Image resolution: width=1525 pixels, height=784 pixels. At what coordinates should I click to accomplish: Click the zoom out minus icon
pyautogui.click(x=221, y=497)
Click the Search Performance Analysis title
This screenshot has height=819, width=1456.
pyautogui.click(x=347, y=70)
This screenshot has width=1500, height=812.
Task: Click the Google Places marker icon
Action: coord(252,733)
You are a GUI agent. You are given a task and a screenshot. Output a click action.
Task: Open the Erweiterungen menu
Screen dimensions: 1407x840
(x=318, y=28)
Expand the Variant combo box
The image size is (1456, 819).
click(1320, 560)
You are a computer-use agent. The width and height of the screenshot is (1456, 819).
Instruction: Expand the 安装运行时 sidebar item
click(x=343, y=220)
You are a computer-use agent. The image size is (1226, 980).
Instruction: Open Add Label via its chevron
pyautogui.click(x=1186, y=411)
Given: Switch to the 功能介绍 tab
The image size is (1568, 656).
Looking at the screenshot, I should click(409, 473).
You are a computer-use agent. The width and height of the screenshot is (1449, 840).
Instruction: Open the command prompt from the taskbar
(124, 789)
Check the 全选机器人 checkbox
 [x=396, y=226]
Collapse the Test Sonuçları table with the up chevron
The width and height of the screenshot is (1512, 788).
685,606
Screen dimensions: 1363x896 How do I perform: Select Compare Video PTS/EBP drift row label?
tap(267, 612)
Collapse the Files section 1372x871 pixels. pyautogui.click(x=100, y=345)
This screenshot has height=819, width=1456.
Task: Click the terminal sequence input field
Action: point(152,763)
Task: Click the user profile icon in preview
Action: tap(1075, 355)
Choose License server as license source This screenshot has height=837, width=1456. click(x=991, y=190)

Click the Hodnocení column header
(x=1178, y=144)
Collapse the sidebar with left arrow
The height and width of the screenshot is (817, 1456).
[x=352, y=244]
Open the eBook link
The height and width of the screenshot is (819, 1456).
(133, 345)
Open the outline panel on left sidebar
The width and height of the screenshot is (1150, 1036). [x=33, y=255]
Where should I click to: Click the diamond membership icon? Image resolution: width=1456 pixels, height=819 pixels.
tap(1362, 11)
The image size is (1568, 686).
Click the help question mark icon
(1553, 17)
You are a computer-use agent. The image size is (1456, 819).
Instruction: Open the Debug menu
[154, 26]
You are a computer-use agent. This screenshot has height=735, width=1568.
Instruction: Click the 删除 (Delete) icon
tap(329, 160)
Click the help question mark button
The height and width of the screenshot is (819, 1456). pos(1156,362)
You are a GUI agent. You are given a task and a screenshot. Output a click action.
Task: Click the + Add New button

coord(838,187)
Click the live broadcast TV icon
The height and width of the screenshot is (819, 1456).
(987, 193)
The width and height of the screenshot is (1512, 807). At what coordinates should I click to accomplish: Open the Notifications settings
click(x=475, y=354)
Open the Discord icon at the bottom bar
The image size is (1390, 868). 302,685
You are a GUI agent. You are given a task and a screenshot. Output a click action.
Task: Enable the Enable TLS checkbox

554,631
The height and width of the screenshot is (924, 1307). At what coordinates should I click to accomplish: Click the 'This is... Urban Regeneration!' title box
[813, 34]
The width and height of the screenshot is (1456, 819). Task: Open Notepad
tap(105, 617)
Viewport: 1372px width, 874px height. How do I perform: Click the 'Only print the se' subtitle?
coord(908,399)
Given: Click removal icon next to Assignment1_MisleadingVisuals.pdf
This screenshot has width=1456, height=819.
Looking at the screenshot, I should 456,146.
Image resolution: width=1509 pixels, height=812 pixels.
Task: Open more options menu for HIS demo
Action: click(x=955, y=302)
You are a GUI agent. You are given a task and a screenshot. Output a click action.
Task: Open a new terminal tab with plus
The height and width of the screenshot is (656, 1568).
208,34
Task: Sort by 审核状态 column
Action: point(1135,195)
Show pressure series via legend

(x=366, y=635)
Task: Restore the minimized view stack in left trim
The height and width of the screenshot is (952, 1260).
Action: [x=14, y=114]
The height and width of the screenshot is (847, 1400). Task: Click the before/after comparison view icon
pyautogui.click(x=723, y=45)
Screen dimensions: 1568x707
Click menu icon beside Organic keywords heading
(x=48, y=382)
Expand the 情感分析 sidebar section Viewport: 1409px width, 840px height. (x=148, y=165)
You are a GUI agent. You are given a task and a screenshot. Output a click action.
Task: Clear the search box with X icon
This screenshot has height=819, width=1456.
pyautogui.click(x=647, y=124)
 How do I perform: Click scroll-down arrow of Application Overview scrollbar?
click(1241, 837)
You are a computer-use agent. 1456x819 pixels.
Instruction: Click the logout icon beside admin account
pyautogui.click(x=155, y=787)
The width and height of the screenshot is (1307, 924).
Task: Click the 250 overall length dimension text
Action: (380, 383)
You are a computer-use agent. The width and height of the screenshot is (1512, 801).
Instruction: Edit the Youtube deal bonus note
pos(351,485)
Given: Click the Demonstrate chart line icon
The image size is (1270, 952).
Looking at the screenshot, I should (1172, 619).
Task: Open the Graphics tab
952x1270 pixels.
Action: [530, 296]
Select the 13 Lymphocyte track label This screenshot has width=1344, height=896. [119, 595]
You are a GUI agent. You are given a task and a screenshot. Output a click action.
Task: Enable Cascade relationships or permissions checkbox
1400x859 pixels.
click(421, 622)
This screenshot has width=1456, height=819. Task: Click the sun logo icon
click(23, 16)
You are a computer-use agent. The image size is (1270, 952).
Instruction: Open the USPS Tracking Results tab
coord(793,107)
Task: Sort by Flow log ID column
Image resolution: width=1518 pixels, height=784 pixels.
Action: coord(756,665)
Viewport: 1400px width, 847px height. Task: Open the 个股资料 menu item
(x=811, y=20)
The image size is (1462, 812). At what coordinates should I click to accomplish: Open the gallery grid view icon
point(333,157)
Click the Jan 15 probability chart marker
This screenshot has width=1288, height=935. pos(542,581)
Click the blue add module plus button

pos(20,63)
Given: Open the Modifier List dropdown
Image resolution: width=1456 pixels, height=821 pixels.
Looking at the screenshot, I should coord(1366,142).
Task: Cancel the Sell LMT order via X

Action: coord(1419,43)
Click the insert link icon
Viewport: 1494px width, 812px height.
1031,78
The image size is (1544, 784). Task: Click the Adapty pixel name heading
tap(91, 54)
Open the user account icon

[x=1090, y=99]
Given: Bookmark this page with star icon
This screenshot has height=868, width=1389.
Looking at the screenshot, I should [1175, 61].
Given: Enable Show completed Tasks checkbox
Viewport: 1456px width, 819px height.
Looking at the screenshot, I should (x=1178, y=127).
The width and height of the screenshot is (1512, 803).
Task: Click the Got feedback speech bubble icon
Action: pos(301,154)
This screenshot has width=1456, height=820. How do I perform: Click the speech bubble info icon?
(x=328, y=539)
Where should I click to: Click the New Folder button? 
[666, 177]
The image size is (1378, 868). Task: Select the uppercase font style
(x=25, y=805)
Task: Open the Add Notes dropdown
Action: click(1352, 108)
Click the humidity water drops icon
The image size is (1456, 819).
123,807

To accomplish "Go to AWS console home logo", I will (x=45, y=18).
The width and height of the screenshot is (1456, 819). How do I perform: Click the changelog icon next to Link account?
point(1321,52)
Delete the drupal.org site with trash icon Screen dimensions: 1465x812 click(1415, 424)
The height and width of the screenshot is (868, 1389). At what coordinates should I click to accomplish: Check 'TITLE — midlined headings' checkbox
..........
» **Exercise**: Set down all of the lines above without altering a word.

» **Output for this exercise**:
Image resolution: width=1525 pixels, height=784 pixels. At what coordinates should I click to accomplish: Click the zoom out minus icon
pyautogui.click(x=221, y=497)
Click the Search Performance Analysis title
This screenshot has height=819, width=1456.
pyautogui.click(x=347, y=70)
This screenshot has width=1500, height=812.
Task: Click the Google Places marker icon
Action: coord(252,733)
You are a GUI agent. You are given a task and a screenshot. Output a click action.
Task: Open the Erweiterungen menu
Screen dimensions: 1407x840
(x=318, y=28)
Expand the Variant combo box
The image size is (1456, 819).
click(1320, 560)
You are a computer-use agent. The width and height of the screenshot is (1456, 819).
Instruction: Expand the 安装运行时 sidebar item
click(x=343, y=220)
You are a computer-use agent. The image size is (1226, 980).
Instruction: Open Add Label via its chevron
pyautogui.click(x=1186, y=411)
Given: Switch to the 功能介绍 tab
The image size is (1568, 656).
Looking at the screenshot, I should click(409, 473).
You are a computer-use agent. The width and height of the screenshot is (1449, 840).
Instruction: Open the command prompt from the taskbar
(124, 789)
Check the 全选机器人 checkbox
 [x=396, y=226]
Collapse the Test Sonuçları table with the up chevron
The width and height of the screenshot is (1512, 788).
685,606
Screen dimensions: 1363x896 How do I perform: Select Compare Video PTS/EBP drift row label?
tap(267, 612)
Collapse the Files section 1372x871 pixels. pyautogui.click(x=100, y=345)
This screenshot has height=819, width=1456.
Task: Click the terminal sequence input field
Action: point(152,763)
Task: Click the user profile icon in preview
Action: tap(1075, 355)
Choose License server as license source This screenshot has height=837, width=1456. click(x=991, y=190)

Click the Hodnocení column header
(x=1178, y=144)
Collapse the sidebar with left arrow
The height and width of the screenshot is (817, 1456).
[x=352, y=244]
Open the eBook link
The height and width of the screenshot is (819, 1456).
(133, 345)
Open the outline panel on left sidebar
The width and height of the screenshot is (1150, 1036). [x=33, y=255]
Where should I click to: Click the diamond membership icon? Image resolution: width=1456 pixels, height=819 pixels.
tap(1362, 11)
The image size is (1568, 686).
Click the help question mark icon
(1553, 17)
You are a computer-use agent. The image size is (1456, 819).
Instruction: Open the Debug menu
[154, 26]
You are a computer-use agent. This screenshot has height=735, width=1568.
Instruction: Click the 删除 (Delete) icon
tap(329, 160)
Click the help question mark button
The height and width of the screenshot is (819, 1456). pos(1156,362)
You are a GUI agent. You are given a task and a screenshot. Output a click action.
Task: Click the + Add New button

coord(838,187)
Click the live broadcast TV icon
The height and width of the screenshot is (819, 1456).
(987, 193)
The width and height of the screenshot is (1512, 807). At what coordinates should I click to accomplish: Open the Notifications settings
click(x=475, y=354)
Open the Discord icon at the bottom bar
The image size is (1390, 868). 302,685
You are a GUI agent. You are given a task and a screenshot. Output a click action.
Task: Enable the Enable TLS checkbox

554,631
The height and width of the screenshot is (924, 1307). At what coordinates should I click to accomplish: Click the 'This is... Urban Regeneration!' title box
[813, 34]
The width and height of the screenshot is (1456, 819). Task: Open Notepad
tap(105, 617)
Viewport: 1372px width, 874px height. How do I perform: Click the 'Only print the se' subtitle?
coord(908,399)
Given: Click removal icon next to Assignment1_MisleadingVisuals.pdf
This screenshot has width=1456, height=819.
Looking at the screenshot, I should 456,146.
Image resolution: width=1509 pixels, height=812 pixels.
Task: Open more options menu for HIS demo
Action: click(x=955, y=302)
You are a GUI agent. You are given a task and a screenshot. Output a click action.
Task: Open a new terminal tab with plus
The height and width of the screenshot is (656, 1568).
208,34
Task: Sort by 审核状态 column
Action: point(1135,195)
Show pressure series via legend

(x=366, y=635)
Task: Restore the minimized view stack in left trim
The height and width of the screenshot is (952, 1260).
Action: [x=14, y=114]
The height and width of the screenshot is (847, 1400). Task: Click the before/after comparison view icon
pyautogui.click(x=723, y=45)
Screen dimensions: 1568x707
Click menu icon beside Organic keywords heading
(x=48, y=382)
Expand the 情感分析 sidebar section Viewport: 1409px width, 840px height. (x=148, y=165)
You are a GUI agent. You are given a task and a screenshot. Output a click action.
Task: Clear the search box with X icon
This screenshot has height=819, width=1456.
pyautogui.click(x=647, y=124)
 How do I perform: Click scroll-down arrow of Application Overview scrollbar?
click(1241, 837)
You are a computer-use agent. 1456x819 pixels.
Instruction: Click the logout icon beside admin account
pyautogui.click(x=155, y=787)
The width and height of the screenshot is (1307, 924).
Task: Click the 250 overall length dimension text
Action: (380, 383)
You are a computer-use agent. The width and height of the screenshot is (1512, 801).
Instruction: Edit the Youtube deal bonus note
pos(351,485)
Given: Click the Demonstrate chart line icon
The image size is (1270, 952).
Looking at the screenshot, I should (1172, 619).
Task: Open the Graphics tab
952x1270 pixels.
Action: [530, 296]
Select the 13 Lymphocyte track label This screenshot has width=1344, height=896. [119, 595]
You are a GUI agent. You are given a task and a screenshot. Output a click action.
Task: Enable Cascade relationships or permissions checkbox
1400x859 pixels.
click(421, 622)
This screenshot has width=1456, height=819. Task: Click the sun logo icon
click(23, 16)
You are a computer-use agent. The image size is (1270, 952).
Instruction: Open the USPS Tracking Results tab
coord(793,107)
Task: Sort by Flow log ID column
Image resolution: width=1518 pixels, height=784 pixels.
Action: coord(756,665)
Viewport: 1400px width, 847px height. Task: Open the 个股资料 menu item
(x=811, y=20)
The image size is (1462, 812). At what coordinates should I click to accomplish: Open the gallery grid view icon
point(333,157)
Click the Jan 15 probability chart marker
This screenshot has width=1288, height=935. pos(542,581)
Click the blue add module plus button

pos(20,63)
Given: Open the Modifier List dropdown
Image resolution: width=1456 pixels, height=821 pixels.
Looking at the screenshot, I should coord(1366,142).
Task: Cancel the Sell LMT order via X

Action: coord(1419,43)
Click the insert link icon
Viewport: 1494px width, 812px height.
1031,78
The image size is (1544, 784). Task: Click the Adapty pixel name heading
tap(91, 54)
Open the user account icon

[x=1090, y=99]
Given: Bookmark this page with star icon
This screenshot has height=868, width=1389.
Looking at the screenshot, I should [1175, 61].
Given: Enable Show completed Tasks checkbox
Viewport: 1456px width, 819px height.
Looking at the screenshot, I should (x=1178, y=127).
The width and height of the screenshot is (1512, 803).
Task: Click the Got feedback speech bubble icon
Action: pos(301,154)
This screenshot has width=1456, height=820. How do I perform: Click the speech bubble info icon?
(x=328, y=539)
Where should I click to: Click the New Folder button? 
[666, 177]
The image size is (1378, 868). Task: Select the uppercase font style
(x=25, y=805)
Task: Open the Add Notes dropdown
Action: click(1352, 108)
Click the humidity water drops icon
The image size is (1456, 819).
123,807

To accomplish "Go to AWS console home logo", I will (x=45, y=18).
The width and height of the screenshot is (1456, 819). How do I perform: Click the changelog icon next to Link account?
point(1321,52)
Delete the drupal.org site with trash icon Screen dimensions: 1465x812 click(1415, 424)
The height and width of the screenshot is (868, 1389). At what coordinates should I click to accomplish: Check 'TITLE — midlined headings' checkbox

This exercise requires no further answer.